***** Exercise materials *****
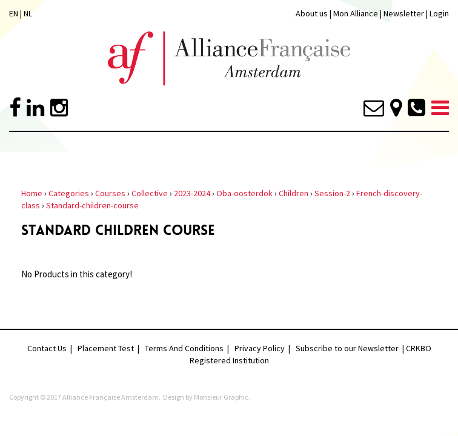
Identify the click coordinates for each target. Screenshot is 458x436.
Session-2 (332, 193)
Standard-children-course (92, 205)
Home (31, 193)
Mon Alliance (355, 13)
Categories (68, 193)
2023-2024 (192, 193)
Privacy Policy (259, 348)
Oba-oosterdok (244, 193)
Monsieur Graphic (221, 396)
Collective (149, 193)
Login (439, 13)
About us (312, 13)
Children (293, 193)
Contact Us (47, 348)
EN (13, 13)
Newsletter (404, 13)
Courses (110, 193)
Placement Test (106, 348)
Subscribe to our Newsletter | (351, 348)
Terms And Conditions (184, 348)
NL (28, 13)
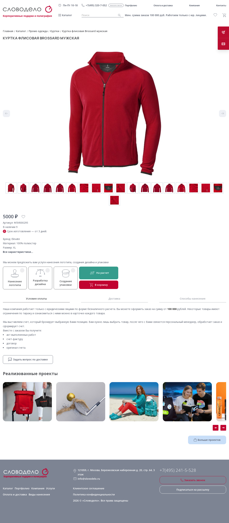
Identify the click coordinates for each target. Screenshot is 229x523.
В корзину (98, 285)
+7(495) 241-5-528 (178, 470)
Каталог (67, 15)
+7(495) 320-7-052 (96, 5)
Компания (37, 488)
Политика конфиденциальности (94, 494)
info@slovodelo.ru (89, 478)
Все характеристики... (18, 252)
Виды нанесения (39, 494)
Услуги (50, 488)
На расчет (98, 273)
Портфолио (22, 488)
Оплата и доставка (15, 494)
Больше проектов (207, 440)
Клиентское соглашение (88, 488)
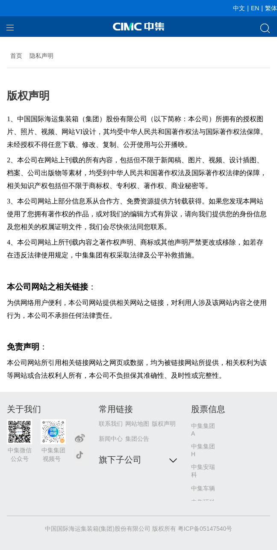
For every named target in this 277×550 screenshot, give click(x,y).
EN (255, 8)
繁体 (271, 8)
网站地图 (137, 423)
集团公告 (137, 438)
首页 (16, 55)
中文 (239, 8)
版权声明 (164, 423)
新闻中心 (111, 438)
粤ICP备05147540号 (205, 528)
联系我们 (111, 423)
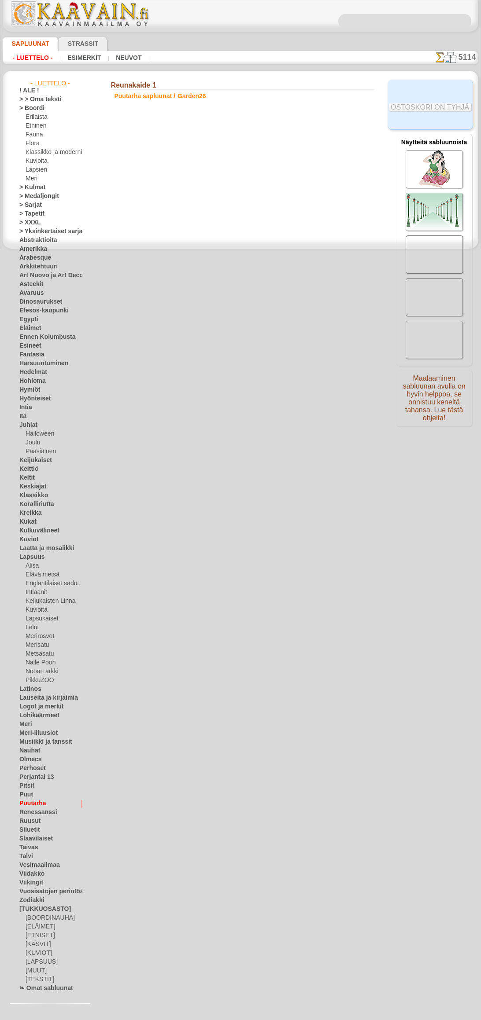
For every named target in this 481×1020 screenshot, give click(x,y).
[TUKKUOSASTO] (40, 909)
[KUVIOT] (37, 953)
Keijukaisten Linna (48, 601)
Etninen (35, 126)
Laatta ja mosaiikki (42, 548)
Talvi (24, 856)
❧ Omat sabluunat (42, 988)
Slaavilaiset (33, 839)
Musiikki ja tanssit (41, 742)
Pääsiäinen (39, 451)
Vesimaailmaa (36, 865)
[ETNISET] (38, 935)
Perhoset (30, 768)
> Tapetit (29, 214)
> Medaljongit (35, 196)
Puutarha (30, 803)
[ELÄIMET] (39, 927)
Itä (22, 416)
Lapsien (35, 170)
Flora (32, 143)
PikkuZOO (37, 680)
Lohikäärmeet (36, 715)
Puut (25, 795)
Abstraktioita (35, 240)
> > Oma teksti (36, 99)
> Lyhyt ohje (146, 303)
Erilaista (36, 117)
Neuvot (116, 57)
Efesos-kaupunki (39, 311)
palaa (241, 327)
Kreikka (28, 513)
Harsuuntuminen (39, 363)
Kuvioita (36, 161)
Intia (25, 407)
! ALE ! (27, 91)
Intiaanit (36, 592)
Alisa (31, 566)
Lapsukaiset (40, 619)
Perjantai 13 (33, 777)
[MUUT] (36, 971)
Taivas (26, 847)
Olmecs (28, 759)
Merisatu (37, 645)
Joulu (32, 443)
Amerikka (30, 249)
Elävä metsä (40, 575)
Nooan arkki (40, 671)
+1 (266, 327)
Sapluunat (26, 44)
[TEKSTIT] (37, 979)
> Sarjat (28, 205)
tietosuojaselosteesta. (314, 1013)
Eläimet (28, 328)
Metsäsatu (39, 654)
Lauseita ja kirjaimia (43, 698)
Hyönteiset (32, 399)
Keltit (26, 478)
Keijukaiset (32, 460)
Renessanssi (34, 812)
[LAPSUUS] (40, 962)
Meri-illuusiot (35, 733)
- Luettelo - (30, 57)
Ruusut (28, 821)
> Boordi (29, 108)
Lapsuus (29, 557)
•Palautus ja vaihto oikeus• (240, 500)
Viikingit (29, 883)
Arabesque (32, 258)
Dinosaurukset (37, 302)
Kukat (26, 522)
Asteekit (29, 284)
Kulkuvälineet (35, 531)
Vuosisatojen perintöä (46, 891)
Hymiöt (28, 390)
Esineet (28, 346)
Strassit (72, 44)
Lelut (32, 627)
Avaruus (29, 293)
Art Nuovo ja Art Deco (46, 275)
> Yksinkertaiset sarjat (46, 231)
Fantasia (30, 355)
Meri (31, 179)
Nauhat (28, 751)
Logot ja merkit (37, 707)
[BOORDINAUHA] (48, 918)
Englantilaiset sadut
*****
Arrange the part of the data from the line containing "Joulu (32, 443)" through the end of the data as a Markdown table with the columns Row and Line, numbering each row and skipping blank lines.

▸ **Result of this task**:
| Row | Line |
|---|---|
| 1 | Joulu (32, 443) |
| 2 | Amerikka (30, 249) |
| 3 | Elävä metsä (40, 575) |
| 4 | Nooan arkki (40, 671) |
| 5 | +1 (266, 327) |
| 6 | Sapluunat (26, 44) |
| 7 | [TEKSTIT] (37, 979) |
| 8 | > Sarjat (28, 205) |
| 9 | tietosuojaselosteesta. (314, 1013) |
| 10 | Eläimet (28, 328) |
| 11 | Metsäsatu (39, 654) |
| 12 | Lauseita ja kirjaimia (43, 698) |
| 13 | Hyönteiset (32, 399) |
| 14 | Keltit (26, 478) |
| 15 | Keijukaiset (32, 460) |
| 16 | Renessanssi (34, 812) |
| 17 | [LAPSUUS] (40, 962) |
| 18 | Meri-illuusiot (35, 733) |
| 19 | - Luettelo - (30, 57) |
| 20 | Ruusut (28, 821) |
| 21 | > Boordi (29, 108) |
| 22 | Lapsuus (29, 557) |
| 23 | •Palautus ja vaihto oikeus• (240, 500) |
| 24 | Viikingit (29, 883) |
| 25 | Arabesque (32, 258) |
| 26 | Dinosaurukset (37, 302) |
| 27 | Kukat (26, 522) |
| 28 | Asteekit (29, 284) |
| 29 | Kulkuvälineet (35, 531) |
| 30 | Vuosisatojen perintöä (46, 891) |
| 31 | Hymiöt (28, 390) |
| 32 | Esineet (28, 346) |
| 33 | Strassit (72, 44) |
| 34 | Lelut (32, 627) |
| 35 | Avaruus (29, 293) |
| 36 | Art Nuovo ja Art Deco (46, 275) |
| 37 | > Yksinkertaiset sarjat (46, 231) |
| 38 | Fantasia (30, 355) |
| 39 | Meri (31, 179) |
| 40 | Nauhat (28, 751) |
| 41 | Logot ja merkit (37, 707) |
| 42 | [BOORDINAUHA] (48, 918) |
| 43 | Englantilaiset sadut |